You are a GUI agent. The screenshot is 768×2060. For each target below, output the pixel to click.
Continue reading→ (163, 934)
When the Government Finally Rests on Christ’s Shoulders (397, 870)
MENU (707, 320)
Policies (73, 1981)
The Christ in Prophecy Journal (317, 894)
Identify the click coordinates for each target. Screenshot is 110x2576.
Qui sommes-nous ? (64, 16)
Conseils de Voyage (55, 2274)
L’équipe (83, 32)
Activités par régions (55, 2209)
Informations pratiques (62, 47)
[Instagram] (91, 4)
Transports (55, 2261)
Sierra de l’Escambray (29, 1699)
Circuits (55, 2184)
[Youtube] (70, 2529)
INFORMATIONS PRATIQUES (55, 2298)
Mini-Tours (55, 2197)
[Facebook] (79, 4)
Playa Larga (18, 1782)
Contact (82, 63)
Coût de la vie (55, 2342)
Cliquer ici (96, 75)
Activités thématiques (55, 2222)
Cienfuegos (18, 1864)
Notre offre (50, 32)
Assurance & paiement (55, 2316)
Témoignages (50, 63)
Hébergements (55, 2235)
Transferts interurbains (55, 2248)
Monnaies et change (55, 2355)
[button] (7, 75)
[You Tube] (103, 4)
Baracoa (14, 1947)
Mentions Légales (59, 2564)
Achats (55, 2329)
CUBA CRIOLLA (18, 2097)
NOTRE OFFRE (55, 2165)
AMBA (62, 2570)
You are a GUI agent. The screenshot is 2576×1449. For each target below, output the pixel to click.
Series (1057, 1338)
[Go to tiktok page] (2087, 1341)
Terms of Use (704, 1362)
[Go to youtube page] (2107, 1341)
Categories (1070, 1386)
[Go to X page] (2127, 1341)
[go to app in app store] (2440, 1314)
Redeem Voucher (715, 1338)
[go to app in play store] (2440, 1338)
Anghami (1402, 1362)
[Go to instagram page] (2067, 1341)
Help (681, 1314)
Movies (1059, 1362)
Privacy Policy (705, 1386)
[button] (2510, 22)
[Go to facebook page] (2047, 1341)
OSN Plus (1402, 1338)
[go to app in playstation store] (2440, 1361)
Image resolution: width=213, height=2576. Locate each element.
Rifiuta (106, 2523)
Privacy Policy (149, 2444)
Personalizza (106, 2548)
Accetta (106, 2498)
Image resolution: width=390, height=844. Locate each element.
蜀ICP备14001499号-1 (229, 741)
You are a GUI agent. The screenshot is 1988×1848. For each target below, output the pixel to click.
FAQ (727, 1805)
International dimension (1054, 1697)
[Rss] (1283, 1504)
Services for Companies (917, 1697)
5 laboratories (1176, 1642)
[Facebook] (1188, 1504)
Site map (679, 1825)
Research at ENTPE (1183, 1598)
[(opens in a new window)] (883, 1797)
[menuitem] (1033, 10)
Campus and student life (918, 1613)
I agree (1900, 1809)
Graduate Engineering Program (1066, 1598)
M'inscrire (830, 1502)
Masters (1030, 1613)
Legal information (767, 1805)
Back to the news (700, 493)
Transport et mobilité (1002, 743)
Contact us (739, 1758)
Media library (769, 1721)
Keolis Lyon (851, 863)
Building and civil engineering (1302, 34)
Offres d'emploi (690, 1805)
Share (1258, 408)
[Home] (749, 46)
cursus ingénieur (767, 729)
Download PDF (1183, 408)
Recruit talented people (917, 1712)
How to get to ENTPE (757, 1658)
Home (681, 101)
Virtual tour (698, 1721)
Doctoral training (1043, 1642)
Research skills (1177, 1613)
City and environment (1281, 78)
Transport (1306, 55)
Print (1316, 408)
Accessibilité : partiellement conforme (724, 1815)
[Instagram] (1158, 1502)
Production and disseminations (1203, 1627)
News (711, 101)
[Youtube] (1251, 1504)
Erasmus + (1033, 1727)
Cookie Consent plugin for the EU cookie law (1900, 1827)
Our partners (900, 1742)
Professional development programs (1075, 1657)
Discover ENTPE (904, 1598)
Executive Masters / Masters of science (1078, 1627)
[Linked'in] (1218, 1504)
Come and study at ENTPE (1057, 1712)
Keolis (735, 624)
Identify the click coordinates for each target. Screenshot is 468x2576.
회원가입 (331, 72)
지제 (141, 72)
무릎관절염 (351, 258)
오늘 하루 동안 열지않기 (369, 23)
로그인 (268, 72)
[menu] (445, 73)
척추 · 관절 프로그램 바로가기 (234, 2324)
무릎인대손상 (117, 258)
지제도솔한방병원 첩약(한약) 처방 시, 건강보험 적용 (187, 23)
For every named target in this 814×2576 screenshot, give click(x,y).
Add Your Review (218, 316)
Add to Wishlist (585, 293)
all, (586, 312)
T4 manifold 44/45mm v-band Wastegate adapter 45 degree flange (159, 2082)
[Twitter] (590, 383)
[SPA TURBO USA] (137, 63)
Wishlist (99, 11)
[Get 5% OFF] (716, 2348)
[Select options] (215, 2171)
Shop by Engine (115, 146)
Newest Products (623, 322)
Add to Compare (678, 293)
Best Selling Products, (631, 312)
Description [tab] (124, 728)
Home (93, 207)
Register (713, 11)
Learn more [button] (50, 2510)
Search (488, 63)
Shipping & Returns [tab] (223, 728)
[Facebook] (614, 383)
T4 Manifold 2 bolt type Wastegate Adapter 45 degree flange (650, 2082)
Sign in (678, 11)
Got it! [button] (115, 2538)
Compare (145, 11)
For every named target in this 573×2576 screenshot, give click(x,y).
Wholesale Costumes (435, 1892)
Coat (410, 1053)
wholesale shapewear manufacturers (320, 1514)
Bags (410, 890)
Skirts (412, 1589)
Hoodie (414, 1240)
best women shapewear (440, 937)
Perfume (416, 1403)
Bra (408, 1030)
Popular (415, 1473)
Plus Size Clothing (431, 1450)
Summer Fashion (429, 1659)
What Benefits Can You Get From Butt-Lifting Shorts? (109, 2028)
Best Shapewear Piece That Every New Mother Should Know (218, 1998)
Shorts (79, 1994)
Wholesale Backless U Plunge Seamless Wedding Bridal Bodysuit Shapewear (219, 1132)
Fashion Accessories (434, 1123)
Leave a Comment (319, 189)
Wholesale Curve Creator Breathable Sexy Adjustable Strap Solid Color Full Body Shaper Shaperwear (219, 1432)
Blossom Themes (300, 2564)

- [Work instruction]:
Looking at the records above, which lines contain "button"? Copy those lines.

- [Answer for this exercise]:
[button] (7, 75)
[button] (2510, 22)
Learn more [button] (50, 2510)
Got it! [button] (115, 2538)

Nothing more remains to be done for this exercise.